A quick dynamic balance test that has been suggested for the clinical setting is the tandem walk test, yet studies using this test include only mild mobility-impaired subjects,11, 12 whereas fallers can be quite frail and suffer from postfall syndrome, which affects their confidence for such challenges. Potential subjects who use walking aids have been excluded,11 and there is no alternative if the subject cannot start or complete the test so his/her result is recorded as a fail and they are simply categorized as being at a high risk of falling. This further highlights the need for a dynamic balance test of gait that even frail elderly and those suffering postfall syndrome can perform.
The following question remains: what parameter of gait can be easily measured that constitutes dynamic balance? Maki11 found that stride-to-stride variability was important, whereas speed and other temporal measures were not. The variability from stride to stride can mean width as well as length. Indeed, an increased step width has previously been reported as an age-related phenomenon,13, 14, 15 and, moreover, Moe-Nilssen and Helbostad16 also found a significant difference in step width between the frail and fit elderly. Other studies17, 18, 19, 20 suggested that fallers have difficulty in controlling lateral stability, and, consequently, they adopt a wider stride for balance or often step laterally to recover balance.

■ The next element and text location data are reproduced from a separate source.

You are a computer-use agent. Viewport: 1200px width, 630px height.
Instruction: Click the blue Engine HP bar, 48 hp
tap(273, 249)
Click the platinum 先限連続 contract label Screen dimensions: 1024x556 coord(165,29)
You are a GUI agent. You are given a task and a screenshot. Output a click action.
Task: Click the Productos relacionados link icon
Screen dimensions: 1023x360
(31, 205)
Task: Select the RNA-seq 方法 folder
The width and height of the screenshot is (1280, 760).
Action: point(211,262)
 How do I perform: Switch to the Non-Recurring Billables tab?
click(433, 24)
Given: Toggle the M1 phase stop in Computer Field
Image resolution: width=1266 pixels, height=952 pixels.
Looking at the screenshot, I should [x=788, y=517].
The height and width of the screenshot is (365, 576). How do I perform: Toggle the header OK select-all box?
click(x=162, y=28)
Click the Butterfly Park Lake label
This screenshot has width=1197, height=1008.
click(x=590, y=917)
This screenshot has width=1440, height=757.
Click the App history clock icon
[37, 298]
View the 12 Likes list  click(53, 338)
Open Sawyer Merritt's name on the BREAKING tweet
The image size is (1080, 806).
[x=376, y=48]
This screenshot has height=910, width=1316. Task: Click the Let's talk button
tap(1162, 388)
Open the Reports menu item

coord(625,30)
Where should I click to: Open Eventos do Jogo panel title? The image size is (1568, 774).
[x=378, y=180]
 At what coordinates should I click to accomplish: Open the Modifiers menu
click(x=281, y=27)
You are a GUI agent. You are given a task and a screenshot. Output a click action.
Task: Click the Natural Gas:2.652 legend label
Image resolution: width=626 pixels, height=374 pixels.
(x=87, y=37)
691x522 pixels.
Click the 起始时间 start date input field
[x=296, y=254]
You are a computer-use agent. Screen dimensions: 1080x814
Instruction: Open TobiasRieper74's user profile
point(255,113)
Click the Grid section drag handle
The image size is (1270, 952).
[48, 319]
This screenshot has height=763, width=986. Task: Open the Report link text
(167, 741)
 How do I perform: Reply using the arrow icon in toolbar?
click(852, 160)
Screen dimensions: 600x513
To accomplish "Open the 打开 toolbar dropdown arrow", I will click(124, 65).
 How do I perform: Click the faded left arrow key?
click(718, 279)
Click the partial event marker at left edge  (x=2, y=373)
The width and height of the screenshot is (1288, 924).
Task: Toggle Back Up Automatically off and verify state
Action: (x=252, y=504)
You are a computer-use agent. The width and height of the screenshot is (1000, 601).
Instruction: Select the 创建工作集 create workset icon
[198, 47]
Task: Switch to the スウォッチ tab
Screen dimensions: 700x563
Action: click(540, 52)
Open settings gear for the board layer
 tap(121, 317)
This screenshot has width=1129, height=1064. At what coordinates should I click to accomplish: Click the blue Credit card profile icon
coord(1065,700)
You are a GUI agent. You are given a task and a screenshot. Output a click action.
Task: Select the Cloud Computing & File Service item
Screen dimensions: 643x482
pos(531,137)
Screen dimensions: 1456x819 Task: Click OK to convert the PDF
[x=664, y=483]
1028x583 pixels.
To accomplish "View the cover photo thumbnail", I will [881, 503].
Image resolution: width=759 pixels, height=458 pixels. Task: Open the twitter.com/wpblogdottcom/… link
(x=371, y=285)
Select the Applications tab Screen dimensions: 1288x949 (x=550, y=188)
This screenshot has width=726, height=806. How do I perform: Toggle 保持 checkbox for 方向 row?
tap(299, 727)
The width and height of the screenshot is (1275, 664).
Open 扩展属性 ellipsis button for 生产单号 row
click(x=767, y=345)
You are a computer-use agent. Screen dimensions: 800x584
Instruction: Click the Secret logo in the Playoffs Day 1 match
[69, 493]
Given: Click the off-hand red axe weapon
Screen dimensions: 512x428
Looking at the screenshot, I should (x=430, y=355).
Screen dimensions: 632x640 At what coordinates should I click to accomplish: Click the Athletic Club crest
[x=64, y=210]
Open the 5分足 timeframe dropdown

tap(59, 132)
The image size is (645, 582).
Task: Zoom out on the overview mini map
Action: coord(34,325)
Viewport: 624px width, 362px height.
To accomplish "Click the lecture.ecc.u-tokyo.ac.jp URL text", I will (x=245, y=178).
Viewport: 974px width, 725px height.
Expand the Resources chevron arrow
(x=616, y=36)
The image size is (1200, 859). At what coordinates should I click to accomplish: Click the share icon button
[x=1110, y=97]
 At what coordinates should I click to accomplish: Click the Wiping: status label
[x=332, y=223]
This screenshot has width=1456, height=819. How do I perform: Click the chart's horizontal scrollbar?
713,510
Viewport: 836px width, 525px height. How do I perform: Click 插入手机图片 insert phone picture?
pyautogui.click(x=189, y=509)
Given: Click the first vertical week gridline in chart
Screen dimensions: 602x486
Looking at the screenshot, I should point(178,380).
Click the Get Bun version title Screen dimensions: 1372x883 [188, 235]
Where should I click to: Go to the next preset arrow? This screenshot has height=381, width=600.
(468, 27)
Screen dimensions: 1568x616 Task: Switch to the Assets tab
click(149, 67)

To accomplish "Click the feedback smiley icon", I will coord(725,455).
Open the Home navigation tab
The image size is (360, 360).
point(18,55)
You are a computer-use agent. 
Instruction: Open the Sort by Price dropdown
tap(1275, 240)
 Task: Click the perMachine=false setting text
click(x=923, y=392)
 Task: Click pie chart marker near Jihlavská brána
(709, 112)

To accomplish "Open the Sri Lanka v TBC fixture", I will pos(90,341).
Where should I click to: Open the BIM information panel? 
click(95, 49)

The greater step width has the obvious advantage of increasing the base of support to enhance stability. Furthermore, active lateral control within dynamic movements was found to be an important factor for stability.21 Therefore, the measure of lateral movements during normal walking was thought to be an ideal indicator of dynamic balance.
The parallel walk test was devised to measure the lateral movement during gait. Important criteria for the test were ease of implementation and the provision of quantitative data for future comparison of consecutive assessments for individuals receiving an intervention. Therefore, the aim of this study was to examine the validity of the parallel walk test to estimate dynamic balance of a subject's own natural gait based on times achieved and a simple scoring method that took account of lateral movements. As a secondary aim, the study determined if the parallel walk test has sufficient sensitivity to discriminate the gait between elderly who have fallen and those who have not, which may then be used as a screening tool in a clinical setting.
Methods
Subjects
Two groups of independently living elderly men and women were recruited for this study, which had been approved by the local National Health Service Ethics Committee. Twenty-seven elderly fallers (82±6y) who had suffered a recent fall and were referred to an outpatient falls clinic and 34 (76.2±7y) elderly with no history of falls (nonfallers) consented to take part. All subjects were mobile with or without the aid of a walking stick. Recruitment criteria were a score of greater than or equal to 23 on the Mini Mental State Examination22 for mental cognitive ability and a score greater than 10 for the Barthel Index,23 which assesses the performance of activities of daily living. Subjects were excluded if they had serious pathologies that may be exacerbated on exertion or may be deemed to make the participant unsafe. These included unstable cardiovascular disease (severe hypertension, unstable angina), stroke, severe breathing problems, Parkinson disease, diabetic peripheral neuropathy, or rheumatism/arthritis of the lower limbs that was painful on the day of examination.
Measurements
Two static balance tests and 2 walking dynamic stability tests were performed. The static balance tests have been prevalidated and were composed of the tandem stance and parallel stance.24 The tandem stance consisted of standing with the heel of 1 foot placed in front touching the toes of the foot behind for a maximum of 30 seconds. For the parallel stance, participants were asked to stand with their feet 20cm apart for 30 seconds. In both tests, the time was recorded for their ability to maintain the stances.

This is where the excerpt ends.